• Text section
═══

Great work you do here. This Deutsche Bank paper from last fall says for 2010 hybrids will be 4.2% of "light vehicle" sales, that is, "cars, personal light trucks, commercial light trucks, hybrids, plug-in hybrids and pure electric vehicles." I've used your numbers (and those of HybridDashboard) to get a figure for 2009 of 2.71% of passenger vehicles; haven't plugged in commercial sales. What do you think of the DB number?

Unknown said...

I'd say your number, 2.71%, sounds about right. I don't have the exact number, so I can't be exact. I haven't read the peak oil paper from the DB, but I can comment a bit based on your question.

I'd say the DB number was optimistic, and if they had asked me about it, I would have pointed out you need the cars to sell before you can sell them. Some hybrid cars aren't as popular for many reasons, while others (the Prius) can only sell as many as Toyota makes. And right now, alot of the Prius are being sold in Japan, not in the US.

Going forward, if the following three (possibly four) things happen, sales should bounce back and the 4.2% will become possible next year.

1) The current Toyota safety crisis and its imapact on their sales needs to calm down. 2) the tax incentives in Japan have to wind down without being renewed, allowing more Prius units to make it out of Japan. 3) The economy needs to continue to recover. Hybrids are not cheap and people need to have the money to buy them.

═══

• Exercise data
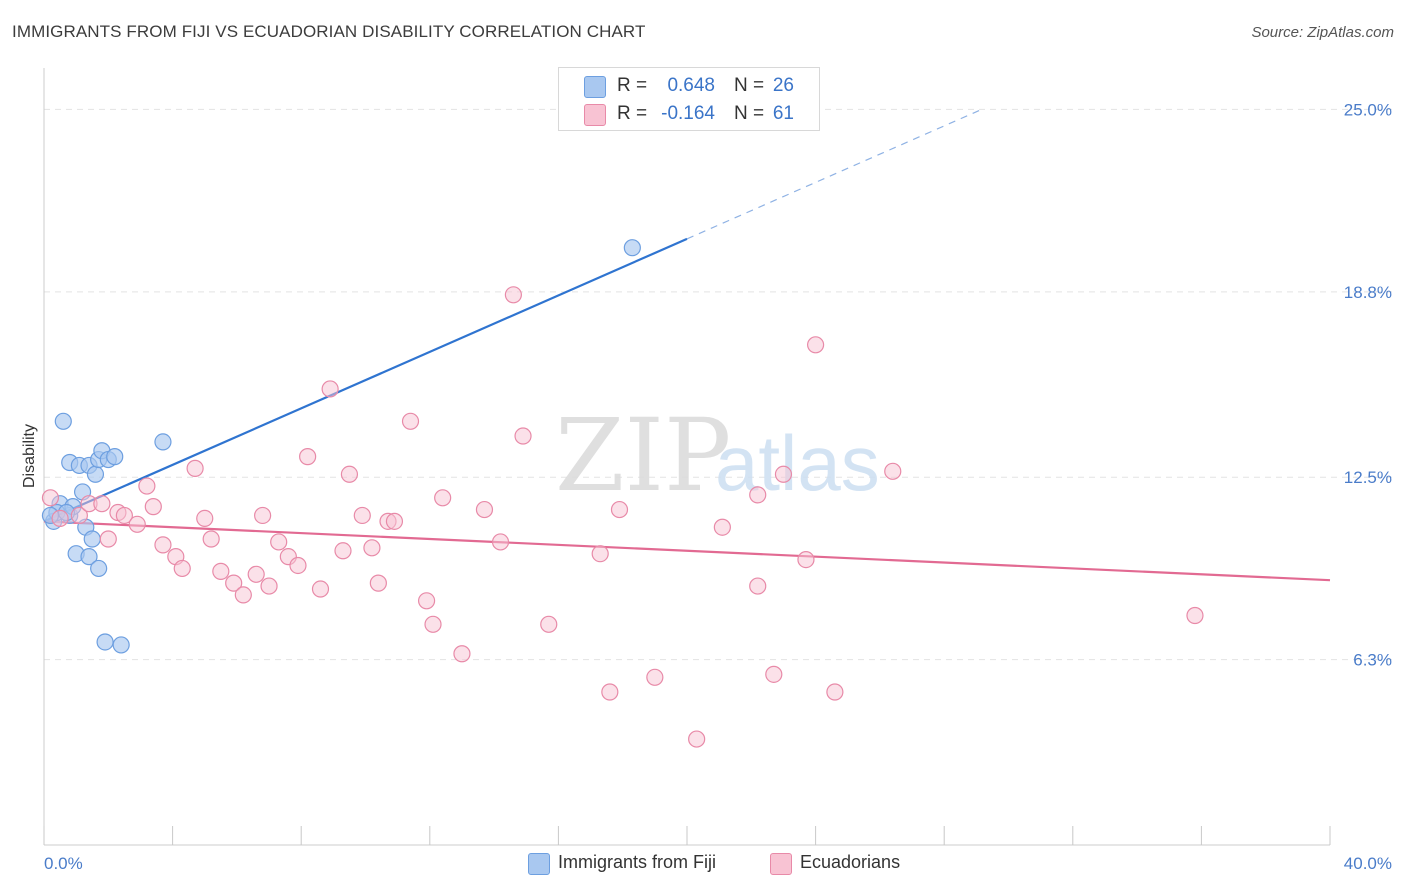 The height and width of the screenshot is (892, 1406). What do you see at coordinates (781, 864) in the screenshot?
I see `bottom-legend-swatch-ecuadorians` at bounding box center [781, 864].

═══

• Task objective
Write the next part of the comment thread on hybrid car sales, picking up right after its last sentence.

• Exercise answer
The fourth, which is optional, even if it is most likely, is gas prices have to stay high and possibly increase some more. Hybrid car sales, in general, tend to follow the same path as gas prices. I once calculated the correlation between the two and not surprisingly, the numbers are very closely related.

But this is all speculation based on the past. It's possible that alot of the possible hybrid buyers may hold off because they are waiting for the Chevy Volt. It's hard to guess at that right now. I believe it's going to come down to the price set by GM on their E-REV.

KLR said...

Thanks for your response, Mike. This is a very interesting topic; I'll try and plug in some of the commercial fleet numbers and see if I can get closer to Deutsch Bank's figure.

These are my #s for hybrid sales and % of overall sales:

% of total sales Hybrid Sales Sales

2009 2.71% 282,893 10,429,553
2008 2.38% 315,761 13,260,747
2007 2.16% 347,369 16,089,000
2006 2.83% 466,875 16,505,000
2005 1.21% 205,748 17,001,000

As can be seen hybrids are holding on to their popularity.